Surgeon General: Black Americans Distrust COVID-19 Vaccine Due To Past Medical Racism

   DailyWire.com
US Surgeon General Jerome Adams receives the COVID-19 vaccine in the Eisenhower Executive Office Building in Washington, DC, December 18, 2020.
SAUL LOEB/AFP via Getty Images

U.S. Surgeon General Jerome Adams cautioned that black Americans have a distrust of the COVID-19 vaccine due to America’s history of medical racism by using them as guinea pigs in health experiments.

Speaking on CBS’ “Face the Nation,” Jerome Adams said that he has an uphill battle to persuade black Americans to take the vaccine.

“I know that long before COVID, there were many diseases ― hypertension, cancer, diabetes ― that were plaguing communities of color,” Adams said, as reported by HuffPo. “And COVID just unveiled those disparities that have been around for a long time.”

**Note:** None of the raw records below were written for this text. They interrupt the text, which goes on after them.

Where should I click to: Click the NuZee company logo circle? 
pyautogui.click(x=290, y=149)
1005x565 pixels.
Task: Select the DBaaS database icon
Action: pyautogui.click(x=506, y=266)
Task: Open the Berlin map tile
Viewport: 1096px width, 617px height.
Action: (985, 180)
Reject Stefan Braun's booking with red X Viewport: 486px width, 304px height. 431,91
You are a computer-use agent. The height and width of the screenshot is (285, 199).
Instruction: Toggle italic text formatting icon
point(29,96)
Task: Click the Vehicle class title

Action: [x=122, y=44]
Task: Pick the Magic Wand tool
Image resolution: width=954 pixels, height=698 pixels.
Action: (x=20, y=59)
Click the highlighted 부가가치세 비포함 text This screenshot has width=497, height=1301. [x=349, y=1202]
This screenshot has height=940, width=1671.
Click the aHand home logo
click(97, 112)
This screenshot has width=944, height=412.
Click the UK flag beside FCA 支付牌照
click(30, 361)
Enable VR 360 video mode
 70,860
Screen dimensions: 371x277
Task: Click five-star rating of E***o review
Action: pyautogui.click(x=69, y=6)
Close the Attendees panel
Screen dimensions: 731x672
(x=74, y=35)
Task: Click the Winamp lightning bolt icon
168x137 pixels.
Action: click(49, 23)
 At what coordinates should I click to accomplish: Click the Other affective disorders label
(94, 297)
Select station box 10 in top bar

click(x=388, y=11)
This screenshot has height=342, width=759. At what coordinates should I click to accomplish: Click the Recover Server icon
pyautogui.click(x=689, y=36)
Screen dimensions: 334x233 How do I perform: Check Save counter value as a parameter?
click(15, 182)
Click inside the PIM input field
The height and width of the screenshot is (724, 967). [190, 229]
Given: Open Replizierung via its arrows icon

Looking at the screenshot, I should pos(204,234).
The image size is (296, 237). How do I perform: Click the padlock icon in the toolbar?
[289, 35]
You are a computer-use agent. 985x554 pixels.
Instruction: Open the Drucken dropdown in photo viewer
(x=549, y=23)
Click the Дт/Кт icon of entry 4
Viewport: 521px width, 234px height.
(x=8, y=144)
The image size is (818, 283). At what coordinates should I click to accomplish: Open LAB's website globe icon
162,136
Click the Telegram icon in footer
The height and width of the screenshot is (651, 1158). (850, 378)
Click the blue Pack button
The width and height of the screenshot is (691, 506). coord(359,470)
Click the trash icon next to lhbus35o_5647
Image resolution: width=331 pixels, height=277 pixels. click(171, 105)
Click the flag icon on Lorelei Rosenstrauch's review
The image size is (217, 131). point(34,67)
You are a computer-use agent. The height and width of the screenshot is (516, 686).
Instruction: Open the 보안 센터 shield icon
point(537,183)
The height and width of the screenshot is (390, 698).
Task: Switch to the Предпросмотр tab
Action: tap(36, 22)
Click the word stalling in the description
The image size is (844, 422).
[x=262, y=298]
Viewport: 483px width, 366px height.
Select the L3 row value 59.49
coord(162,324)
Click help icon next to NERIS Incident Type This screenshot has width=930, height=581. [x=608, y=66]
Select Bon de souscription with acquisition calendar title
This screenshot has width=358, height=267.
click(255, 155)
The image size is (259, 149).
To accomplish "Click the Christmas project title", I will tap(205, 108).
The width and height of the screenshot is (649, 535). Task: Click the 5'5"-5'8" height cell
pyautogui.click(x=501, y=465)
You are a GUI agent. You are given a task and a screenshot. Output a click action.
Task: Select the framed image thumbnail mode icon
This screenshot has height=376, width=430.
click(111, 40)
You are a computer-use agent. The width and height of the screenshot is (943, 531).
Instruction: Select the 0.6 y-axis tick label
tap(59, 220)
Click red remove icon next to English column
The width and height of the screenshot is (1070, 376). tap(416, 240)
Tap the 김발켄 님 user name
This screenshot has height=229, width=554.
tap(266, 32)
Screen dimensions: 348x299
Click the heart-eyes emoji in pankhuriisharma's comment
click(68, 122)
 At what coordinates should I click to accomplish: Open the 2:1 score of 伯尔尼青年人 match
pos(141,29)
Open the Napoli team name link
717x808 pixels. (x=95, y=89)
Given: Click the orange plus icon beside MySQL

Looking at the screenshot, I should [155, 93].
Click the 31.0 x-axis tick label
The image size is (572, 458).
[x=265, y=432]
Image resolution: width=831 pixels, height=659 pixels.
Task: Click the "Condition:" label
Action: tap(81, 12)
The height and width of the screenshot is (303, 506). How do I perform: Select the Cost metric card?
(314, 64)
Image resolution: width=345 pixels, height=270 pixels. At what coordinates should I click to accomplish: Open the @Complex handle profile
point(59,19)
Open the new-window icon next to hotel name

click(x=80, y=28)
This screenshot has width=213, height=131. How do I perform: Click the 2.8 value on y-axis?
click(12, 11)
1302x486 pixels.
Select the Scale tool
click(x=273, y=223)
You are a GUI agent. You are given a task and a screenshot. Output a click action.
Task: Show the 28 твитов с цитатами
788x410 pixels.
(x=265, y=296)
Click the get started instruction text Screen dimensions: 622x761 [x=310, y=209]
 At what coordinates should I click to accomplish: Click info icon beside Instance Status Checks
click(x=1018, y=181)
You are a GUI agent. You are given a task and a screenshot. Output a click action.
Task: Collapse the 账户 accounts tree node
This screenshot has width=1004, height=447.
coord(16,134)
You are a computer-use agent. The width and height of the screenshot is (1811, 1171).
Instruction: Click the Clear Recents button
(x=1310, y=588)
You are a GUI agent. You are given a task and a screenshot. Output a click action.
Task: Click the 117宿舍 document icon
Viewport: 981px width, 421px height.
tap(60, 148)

Only about 35% of black adults have said they would take the COVID-19 vaccine, according to the Kaiser Foundation’s COVID-19 vaccine monitor for December. When asked, most respondents expressed fear that the vaccine would infect them with the actual virus. Jerome Adams did not dismiss this sentiment, noting that it “comes from a real place.”

“I’ve talked previously about the history of the mistreatment of communities of color,” he said. “The Tuskegee experiment, the terrible treatment of Henrietta Lacks and her family and how they just took her cells without her permission.”

Henrietta Lacks had cells taken from her body for medical research without her permission in the 1950s while undergoing treatment for cervical cancer.

“The Tuskegee syphilis experiment was a program in which government-appointed doctors studied the disease’s progression in about 400 Black men without their informed consent from 1932 through 1972,” reported HuffPo. “Doctors withheld treatment while the men experienced conditions such as blindness or extreme psychological distress. Some of the experiment’s subjects unknowingly passed the disease on to loved ones before they died.”

Adams said that he understands the responsibility he has as a black man serving as the Surgeon General, given the office’s dark legacy.

“It actually comes from my office, several surgeons general oversaw for 40 years the Tuskegee studies where treatment was denied to Black men,” he said, citing his past public statements. “And I walk past their pictures every single day when I go into my office. So believe you me, this legacy is important to me, and helping restore that trust is important.”

Adams attempted to assuage some discomfort by noting that he lives up to his promises.

“What I want to tell people most of all is: I walk the talk. I got vaccinated on Friday. I actually feel great. My mother-in-law and my mother are watching, and they’ve been asking me all weekend, ‘How are you feeling?’ I feel great,” Adams said. “And I hope people will get the vaccine based on information that they get from trusted resources. Because it’s OK to have questions. What’s not OK is to make poor health decisions based on misinformation.”

The spike in deaths among black Americans during the COVID-19 pandemic previously has been blamed on systemic racism.

“A long and well-documented history of systematic discrimination against Black people regularly leads to worse underlying health conditions for African-Americans that make it more likely they become severely ill during this pandemic and die from the disease,” wrote Christian Weller in Forbes. “For decades, scientists have studied the various factors that contribute to the harm that African-Americans are now suffering. None of this is a mystery. It is high time that these insights translate into sustained policy actions to prevent the unnecessary suffering and deaths among African-Americans.”